*** Records for this exercise ***
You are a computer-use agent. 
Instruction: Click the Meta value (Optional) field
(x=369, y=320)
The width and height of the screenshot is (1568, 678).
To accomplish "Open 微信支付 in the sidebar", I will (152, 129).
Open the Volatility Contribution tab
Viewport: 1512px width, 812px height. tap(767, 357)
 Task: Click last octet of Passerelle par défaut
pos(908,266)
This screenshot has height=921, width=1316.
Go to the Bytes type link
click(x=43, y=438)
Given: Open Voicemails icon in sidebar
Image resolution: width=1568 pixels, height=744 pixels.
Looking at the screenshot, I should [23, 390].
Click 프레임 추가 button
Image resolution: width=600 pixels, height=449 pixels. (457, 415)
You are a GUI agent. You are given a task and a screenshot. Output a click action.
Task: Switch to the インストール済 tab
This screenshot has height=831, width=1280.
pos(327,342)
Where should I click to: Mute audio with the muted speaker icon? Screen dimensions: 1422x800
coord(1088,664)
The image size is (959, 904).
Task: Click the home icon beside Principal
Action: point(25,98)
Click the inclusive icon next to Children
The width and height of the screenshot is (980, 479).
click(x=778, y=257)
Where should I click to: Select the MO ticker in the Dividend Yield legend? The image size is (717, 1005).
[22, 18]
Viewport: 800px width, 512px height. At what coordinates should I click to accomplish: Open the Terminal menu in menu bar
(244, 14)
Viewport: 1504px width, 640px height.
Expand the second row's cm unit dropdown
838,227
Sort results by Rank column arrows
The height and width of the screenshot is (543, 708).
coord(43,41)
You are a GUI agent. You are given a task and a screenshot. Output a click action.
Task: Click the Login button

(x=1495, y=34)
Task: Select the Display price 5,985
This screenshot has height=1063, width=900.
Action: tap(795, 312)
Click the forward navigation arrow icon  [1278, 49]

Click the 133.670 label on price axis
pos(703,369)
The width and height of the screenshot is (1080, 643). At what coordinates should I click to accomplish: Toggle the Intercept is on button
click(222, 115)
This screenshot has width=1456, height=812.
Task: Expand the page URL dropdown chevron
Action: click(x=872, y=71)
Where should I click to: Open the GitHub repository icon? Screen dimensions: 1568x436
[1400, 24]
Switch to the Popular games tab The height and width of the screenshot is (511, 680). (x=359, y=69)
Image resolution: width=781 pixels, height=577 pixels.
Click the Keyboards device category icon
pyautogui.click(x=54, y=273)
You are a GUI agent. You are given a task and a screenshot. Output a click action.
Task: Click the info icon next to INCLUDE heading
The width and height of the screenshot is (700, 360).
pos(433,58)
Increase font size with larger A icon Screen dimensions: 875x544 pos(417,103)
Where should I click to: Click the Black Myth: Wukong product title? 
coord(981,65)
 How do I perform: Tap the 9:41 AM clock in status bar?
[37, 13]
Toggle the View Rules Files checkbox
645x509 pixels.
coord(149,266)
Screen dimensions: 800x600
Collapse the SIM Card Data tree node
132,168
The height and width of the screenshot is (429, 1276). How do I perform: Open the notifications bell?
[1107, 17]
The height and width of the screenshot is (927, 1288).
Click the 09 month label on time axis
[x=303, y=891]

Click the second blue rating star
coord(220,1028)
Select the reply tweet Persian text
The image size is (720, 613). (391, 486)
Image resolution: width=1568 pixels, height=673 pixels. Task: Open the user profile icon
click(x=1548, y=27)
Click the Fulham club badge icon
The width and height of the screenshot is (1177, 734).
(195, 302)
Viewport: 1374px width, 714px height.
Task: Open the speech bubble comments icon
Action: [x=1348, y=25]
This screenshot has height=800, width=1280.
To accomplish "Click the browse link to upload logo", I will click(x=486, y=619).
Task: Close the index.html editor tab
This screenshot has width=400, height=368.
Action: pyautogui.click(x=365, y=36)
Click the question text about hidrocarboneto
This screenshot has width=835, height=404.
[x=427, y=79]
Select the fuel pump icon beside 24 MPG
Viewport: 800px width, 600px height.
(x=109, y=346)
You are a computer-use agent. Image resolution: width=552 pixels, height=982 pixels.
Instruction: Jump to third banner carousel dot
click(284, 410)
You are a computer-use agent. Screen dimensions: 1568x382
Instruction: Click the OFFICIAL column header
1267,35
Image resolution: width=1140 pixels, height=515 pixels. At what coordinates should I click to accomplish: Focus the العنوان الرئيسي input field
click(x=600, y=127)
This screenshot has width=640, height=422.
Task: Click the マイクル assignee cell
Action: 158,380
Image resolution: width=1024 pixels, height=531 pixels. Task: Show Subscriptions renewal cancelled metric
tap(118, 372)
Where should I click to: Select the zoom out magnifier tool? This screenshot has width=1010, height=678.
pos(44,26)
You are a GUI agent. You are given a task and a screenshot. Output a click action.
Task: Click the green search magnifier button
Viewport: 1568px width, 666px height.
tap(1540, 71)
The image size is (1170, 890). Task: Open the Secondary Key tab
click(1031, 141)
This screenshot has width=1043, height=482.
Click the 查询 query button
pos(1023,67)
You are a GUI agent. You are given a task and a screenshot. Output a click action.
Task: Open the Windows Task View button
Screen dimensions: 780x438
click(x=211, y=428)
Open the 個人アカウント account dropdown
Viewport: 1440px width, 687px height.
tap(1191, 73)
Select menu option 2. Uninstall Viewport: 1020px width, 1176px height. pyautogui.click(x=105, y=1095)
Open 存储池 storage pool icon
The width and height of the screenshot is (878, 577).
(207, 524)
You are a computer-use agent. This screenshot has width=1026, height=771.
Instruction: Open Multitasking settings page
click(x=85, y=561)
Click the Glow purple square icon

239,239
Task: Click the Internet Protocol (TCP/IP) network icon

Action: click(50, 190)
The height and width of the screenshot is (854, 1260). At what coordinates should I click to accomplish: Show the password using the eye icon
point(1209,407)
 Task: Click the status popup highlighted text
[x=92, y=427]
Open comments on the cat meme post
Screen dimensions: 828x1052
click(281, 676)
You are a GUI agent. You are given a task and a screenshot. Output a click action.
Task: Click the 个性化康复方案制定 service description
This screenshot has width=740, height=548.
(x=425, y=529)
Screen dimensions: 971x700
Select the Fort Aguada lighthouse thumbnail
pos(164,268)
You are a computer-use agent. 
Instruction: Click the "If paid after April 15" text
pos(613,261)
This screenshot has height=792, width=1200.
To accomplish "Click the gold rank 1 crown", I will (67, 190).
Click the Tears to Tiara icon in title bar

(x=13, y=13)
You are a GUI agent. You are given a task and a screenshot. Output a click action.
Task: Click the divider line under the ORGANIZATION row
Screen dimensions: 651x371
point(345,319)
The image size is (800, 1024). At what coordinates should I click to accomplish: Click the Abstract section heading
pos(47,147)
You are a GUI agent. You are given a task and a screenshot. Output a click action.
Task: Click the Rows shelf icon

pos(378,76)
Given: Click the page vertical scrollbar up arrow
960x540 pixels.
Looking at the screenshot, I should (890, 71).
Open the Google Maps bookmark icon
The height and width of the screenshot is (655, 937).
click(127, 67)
***
Your instructions: Considering only the data above, return the lines in which "next" occurs.

Exercise solution:
Click the inclusive icon next to Children
Task: Click the info icon next to INCLUDE heading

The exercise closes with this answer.